A market dominated by third-party payers is a market distorted to the point of removing the consumer from the feedback loop. Providers and payers, through their lobbies and pressure groups, haggle-out between them what will be covered and for how much, and the consumer is stuck with the results. There is something that could be done to remove real-world concerns, and that, in and of itself, doesn’t increase government spending.
One of the largest drags on American competitiveness in world markets rises from the fact that health insurance has become a responsibility of employers. Switch business over from having to offer insurance to offering 401(k)-type healthcare accounts that travel with the employee. This could be accomplished by allowing a dollar-for-dollar tax credit for company money put into these plans for employees. This solves the competitiveness issue by removing the cost of investing in healthcare from profitability, and it re-introduces the consumer (patient) into the cost/price feedback loop, because the patient (not the insurer) will be selecting and paying for doctor and treatment. Insurance companies could offset the drain on their business model by offering management services for these programs to business clients. This increases incentives for business to contribute to employees’ healthcare by reducing taxes dollar-for-dollar; and it puts downward pressure on price by returning the final consumer to the role of direct payer.

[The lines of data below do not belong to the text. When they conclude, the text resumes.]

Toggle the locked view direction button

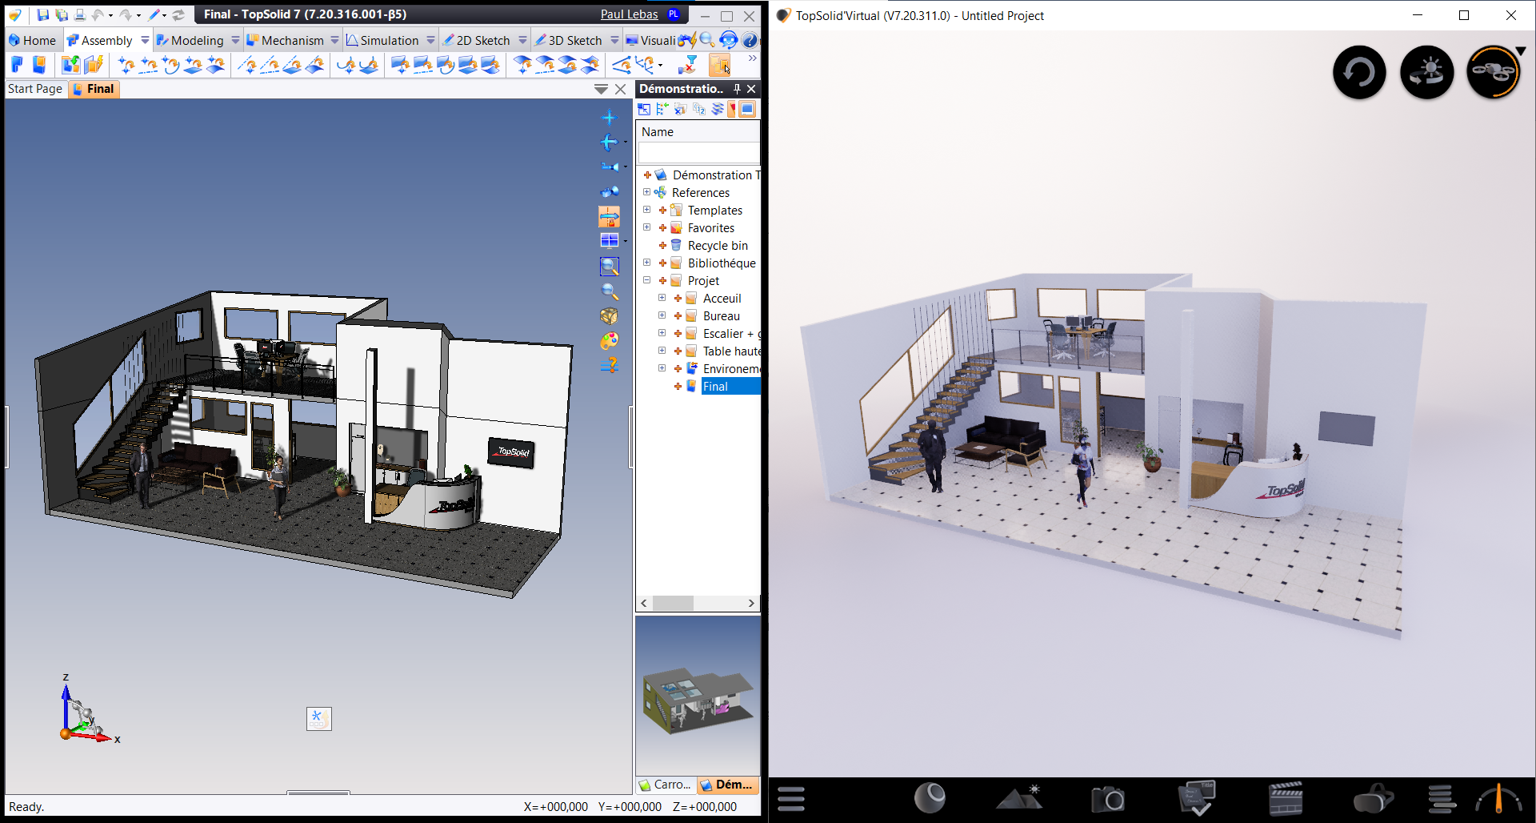pyautogui.click(x=610, y=216)
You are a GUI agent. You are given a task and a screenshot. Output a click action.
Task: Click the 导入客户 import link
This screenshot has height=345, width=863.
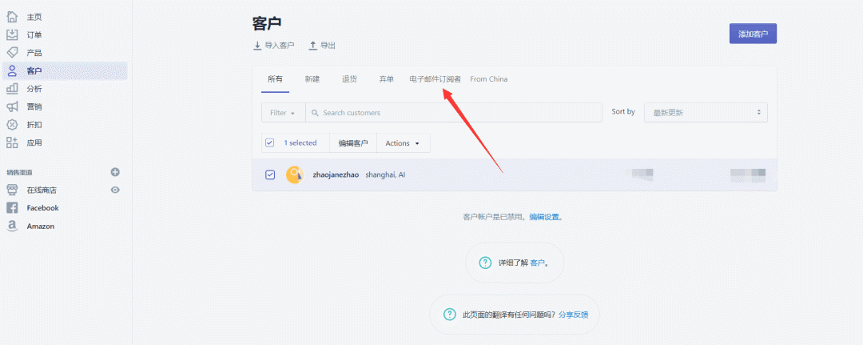275,46
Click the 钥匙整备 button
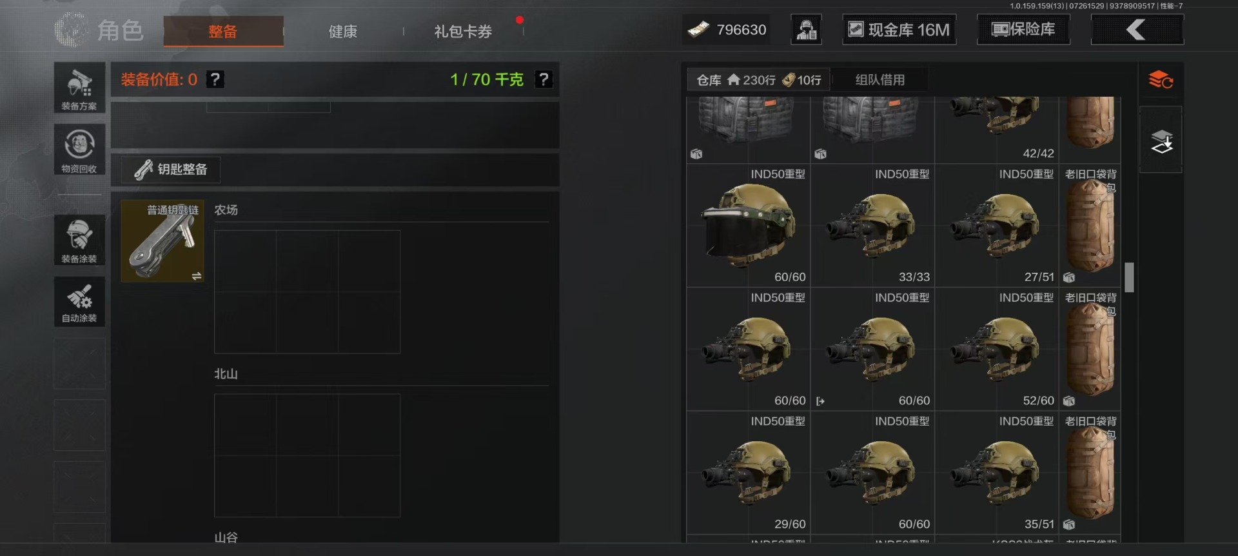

Allow health insurance companies to market nationwide instead only within states. Open up choice, don’t stifle it. For the chronic and involuntarily uninsured, government can issue debit cards that will allow for choice and coverage of legitimate (e.g., non-elective) healthcare procedures. This approach should cost ~$25 billion to $30 billion a year by moving most of this treatment from emergency rooms to primary providers’ offices.
This would leave us with the catastrophic illness and injury, the details and definitions for which would have to be worked out. This is a legitimate area for means-tested government assistance. These could be covered by a separate class of debit card good for recoverable and life-sustaining (but not coma-sustaining) treatment. This could cost another $60 billion to $80 billion annually.
Total cost to government (read: us) would be far, far less than anything being proposed, and it returns incentives to the marketplace, meaning that upward pressure is placed on quality and downward pressure is placed on price because the consumer is the payer, and by means-testing and making individual contributions to healthcare accounts (as opposed to business contributions) tax deductible, neither business nor individuals are incentivized to dump private coverage in favor of government coverage (an inevitable consequence of all current proposals).
Add to this, the market is trying to re-assert itself as many doctors and many of those 17 million making $50K or more who self-insure are opting out of the insured healthcare game due to ever-increasing amounts of red tape, and ever-increasing amounts of government interference. Again, by returning the consumer to role of payer, this will have a downward pressure on price, making it evermore possible for others to join the ranks of the self-insured. Government should encourage, not counter, these tendencies.
The only way that merely insuring more people will lower price is for government to fix those prices, and that will, of course, destroy the medical research and pharmaceutical industries in this country, while dumbing-down everybody’s treatment and turning physicians into civil servants.
But anything that increases decision-making power for the individual diminishes meddling power for Congress, and therefore is a non-starter. Politicians will never vote to reduce their power over our lives.
 See Lawrence Kudlow, We Don’t Need Big-Bang Healthcare Reform, in Rasmussen Reports, June 26 2009.
 A tax deduction is subtracted from gross income to determine taxable income, a tax credit is subtracted from taxes owed.